Robert Desnos, « J’ai tant rêvé de toi », explication

Robert Desnos, “J’ai tant rêve de toi”

“A la mystérieuse”, Corps et biens (1930)

 Introduction

Critiquant la toute-puissance de la raison, les surréalistes se sont plongés avec élan dans l’exploration des rêves. La revue qu’ils publient à partir de 1924, La révolution surréaliste, laisse une large place aux récits de rêve. Robert Desnos, lui-même, avait acquis au sein du groupe la réputation d’une grande réceptivité aux états de demi-sommeil, ou de rêves hypnotiques et était considéré par ses amis comme une sorte de voyant ou de médium. André Breton n’hésita pas à écrire , dans le premier Manifeste du Surréalisme (1924): “Aujourd’hui Desnos parle surréaliste à volonté. La prodigieuse agilité qu’il met à suivre oralement sa pensée nous vaut autant qu’il nous plaît de discours splendides et qui se perdent, Desnos ayant mieux à faire qu’à les fixer. Il lit en lui à livre ouvert et ne fait rien pour retenir les feuillets qui s’envolent au vent de sa vie”. C’est au cours de années 1926 qu’il compose les poèmes dédiés “A la mystérieuse”, dont fait partie le texte “J’ai tant rêve de toi”.

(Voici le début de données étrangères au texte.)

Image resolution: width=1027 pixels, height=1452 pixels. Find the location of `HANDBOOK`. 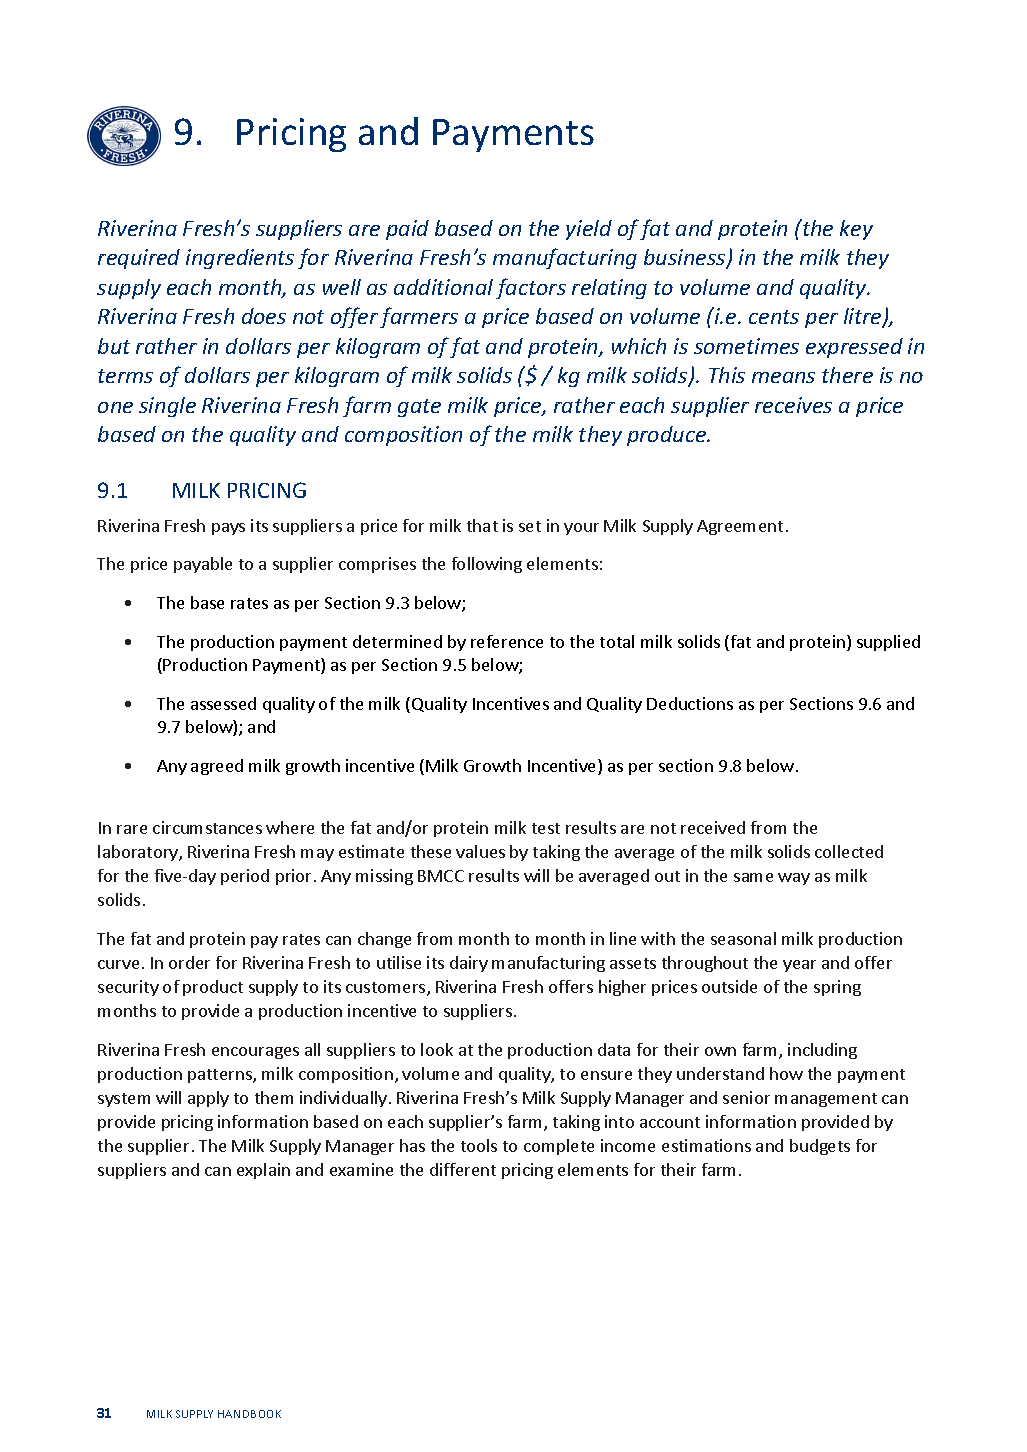

HANDBOOK is located at coordinates (249, 1414).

De quelle manière Robert Desnos présente-il ici le rêve? Nous verrons qu’il retrouve ici une inspiration sans doute plus traditionnelle, puisqu’il reprend ici le lyrisme amoureux amorcé par Verlaine et développé par Eluard, mais que fort de son expérience explore également les dangers du rêve, même s’il affirme au final ne pouvoir s’en échapper, dans l’impossibilité même de renoncer à l’amour qui en justifie l’existence.

I Un rêve amoureux

 1) Le lyrisme amoureux

 On retrouve dans ce texte le rêve associé à l’amour: comme pour Verlaine ou pour Eluard, le rêve est avant tout expression lyrique du sentiment amoureux. On retrouve ici l’emploi constant de la première personne: “J’ai tant rêvé” (x4), “je deviendrais”, “je m’éveille”, “je dors”, “je pourrais”, “qui m’est chère”, “ce qui me hante et me gouverne”, “il ne me reste plus”, “pour moi”, “mes bras”, “ma poitrine”.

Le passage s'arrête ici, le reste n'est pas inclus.